> _REQUIRED ACTION_
The entries must be restated exactly as written.

─── DATA RECORDS

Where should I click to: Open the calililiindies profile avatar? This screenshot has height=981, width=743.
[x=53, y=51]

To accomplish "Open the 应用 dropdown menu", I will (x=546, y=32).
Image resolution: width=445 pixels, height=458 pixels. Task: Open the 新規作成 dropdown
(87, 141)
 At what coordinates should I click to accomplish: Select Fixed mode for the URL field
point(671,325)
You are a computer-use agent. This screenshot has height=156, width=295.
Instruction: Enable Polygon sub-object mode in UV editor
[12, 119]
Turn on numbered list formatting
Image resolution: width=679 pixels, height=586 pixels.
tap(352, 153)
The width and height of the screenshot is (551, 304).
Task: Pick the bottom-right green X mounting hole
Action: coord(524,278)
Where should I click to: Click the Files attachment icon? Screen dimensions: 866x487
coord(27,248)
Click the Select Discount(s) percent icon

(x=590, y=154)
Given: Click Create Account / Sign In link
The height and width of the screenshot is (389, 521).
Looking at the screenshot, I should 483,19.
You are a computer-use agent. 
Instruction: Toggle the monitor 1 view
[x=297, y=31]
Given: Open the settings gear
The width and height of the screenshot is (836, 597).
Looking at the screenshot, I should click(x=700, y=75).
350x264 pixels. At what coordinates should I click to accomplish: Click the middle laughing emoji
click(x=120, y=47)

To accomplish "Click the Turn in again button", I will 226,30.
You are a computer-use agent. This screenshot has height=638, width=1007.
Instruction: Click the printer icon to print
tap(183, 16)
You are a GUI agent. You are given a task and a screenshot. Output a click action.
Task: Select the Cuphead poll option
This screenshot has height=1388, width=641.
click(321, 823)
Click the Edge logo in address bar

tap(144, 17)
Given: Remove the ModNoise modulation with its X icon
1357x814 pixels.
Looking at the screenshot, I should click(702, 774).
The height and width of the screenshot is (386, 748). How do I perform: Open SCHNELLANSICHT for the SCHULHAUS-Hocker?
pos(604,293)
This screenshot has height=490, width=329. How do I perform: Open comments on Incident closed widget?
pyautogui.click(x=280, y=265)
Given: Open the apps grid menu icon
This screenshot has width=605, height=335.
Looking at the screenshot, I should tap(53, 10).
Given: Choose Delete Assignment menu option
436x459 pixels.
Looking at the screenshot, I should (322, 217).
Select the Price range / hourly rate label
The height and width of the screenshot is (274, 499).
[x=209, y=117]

──────

> _REPLY TO THE EXERCISE_
Where should I click to: Open the calililiindies profile avatar? This screenshot has height=981, width=743.
[x=53, y=51]

To accomplish "Open the 应用 dropdown menu", I will (x=546, y=32).
Image resolution: width=445 pixels, height=458 pixels. Task: Open the 新規作成 dropdown
(87, 141)
 At what coordinates should I click to accomplish: Select Fixed mode for the URL field
point(671,325)
You are a computer-use agent. This screenshot has height=156, width=295.
Instruction: Enable Polygon sub-object mode in UV editor
[12, 119]
Turn on numbered list formatting
Image resolution: width=679 pixels, height=586 pixels.
tap(352, 153)
The width and height of the screenshot is (551, 304).
Task: Pick the bottom-right green X mounting hole
Action: coord(524,278)
Where should I click to: Click the Files attachment icon? Screen dimensions: 866x487
coord(27,248)
Click the Select Discount(s) percent icon

(x=590, y=154)
Given: Click Create Account / Sign In link
The height and width of the screenshot is (389, 521).
Looking at the screenshot, I should 483,19.
You are a computer-use agent. 
Instruction: Toggle the monitor 1 view
[x=297, y=31]
Given: Open the settings gear
The width and height of the screenshot is (836, 597).
Looking at the screenshot, I should click(x=700, y=75).
350x264 pixels. At what coordinates should I click to accomplish: Click the middle laughing emoji
click(x=120, y=47)

To accomplish "Click the Turn in again button", I will 226,30.
You are a computer-use agent. This screenshot has height=638, width=1007.
Instruction: Click the printer icon to print
tap(183, 16)
You are a GUI agent. You are given a task and a screenshot. Output a click action.
Task: Select the Cuphead poll option
This screenshot has height=1388, width=641.
click(321, 823)
Click the Edge logo in address bar

tap(144, 17)
Given: Remove the ModNoise modulation with its X icon
1357x814 pixels.
Looking at the screenshot, I should click(702, 774).
The height and width of the screenshot is (386, 748). How do I perform: Open SCHNELLANSICHT for the SCHULHAUS-Hocker?
pos(604,293)
This screenshot has height=490, width=329. How do I perform: Open comments on Incident closed widget?
pyautogui.click(x=280, y=265)
Given: Open the apps grid menu icon
This screenshot has width=605, height=335.
Looking at the screenshot, I should tap(53, 10).
Given: Choose Delete Assignment menu option
436x459 pixels.
Looking at the screenshot, I should (322, 217).
Select the Price range / hourly rate label
The height and width of the screenshot is (274, 499).
[x=209, y=117]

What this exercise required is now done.